Post G22-002: A Pur choice of canning lids.

 

Above:  Used Ball lids.  The one on the left clearly shows the groove left by the canning jar.  The one on the right was boiled for 20 minutes, which clearly flattened that groove considerably.  I picked up this tip boiling lids if you plan to re-use them from the blog A Traditional Life.

Bottom line:  Ball lids appear to be widely in-stock at Walmart once again.  And Ace Hardware is stocking a new brand of lids, Pur.

I bought a pack of Pur lids, thinking they had to be American-made, based on the lack of country-of-origin information on the packaging.

But after looking into it, my best guess is that I just bought some steeply marked-up Chinese-made canning lids, in packaging that managed to hide the fact that they were made in China.

I’m unhappy about that.  If there’s anything worse than getting fooled, it’s getting fooled by somebody you trust.  I think I can find somewhere else to buy canning supplies from now on. Continue reading Post G22-002: A Pur choice of canning lids.

Post #G21-053: The 2021 canning lid shortage was never resolved.

 

I’m getting ready to can some pickled vegetables, so I decided to take one last look at the 2021 canning lid shortage.

Upshot: It’s a problem that was never resolved.  Even now, in most parts of the country, you aren’t going to be able to go to your local store and buy Ball wide-mouth canning lids.


A little history

I first stumbled across the pandemic-driven shortage of home canning supplies last year (Post #G12, July 2020).  At that point, I had to look around a bit to find wide-mouth jars.  I noted the logical progression from that year’s shortage of garden seeds, to last year’s shortage of common garden chemicals, to, inevitably, last year’s shortage of canning supplies.  By August 2020 stories about the canning supply shortage had gone mainstream (Post #G21, August 2020).

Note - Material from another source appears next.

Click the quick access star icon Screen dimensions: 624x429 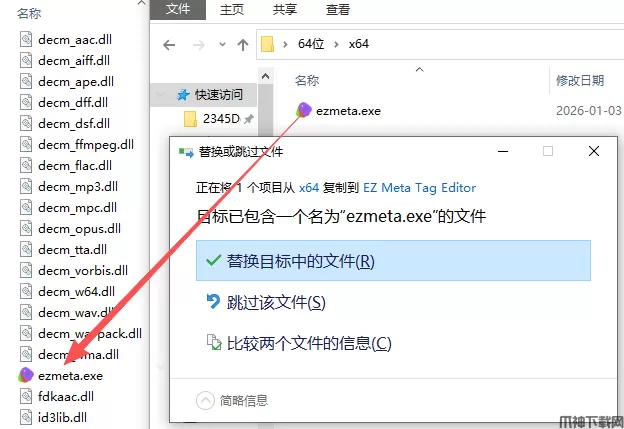[x=183, y=95]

In 2020, a shortage didn’t really stand out.  The first pandemic year was rife with shortages of consumer goods.  (Fill in toilet paper joke here.)  A shortage of canning supplies was nothing unusual.  It was just one of many.

And it’s not as if a shortage of canning supplies had never happened before in the U.S.  During the Arab oil embargo of the 1970s, and the resulting U.S. energy crises, Americans faced a shortage of canning lids (documented in Post #G21-003, March 2021).

The roots of that shortage were attributed to the same source as the modern shortage.  Insecure people instinctively turn to growing their own food, and as a result, there’s an increased demand for home canning supplies that can’t be met by the existing supply chain.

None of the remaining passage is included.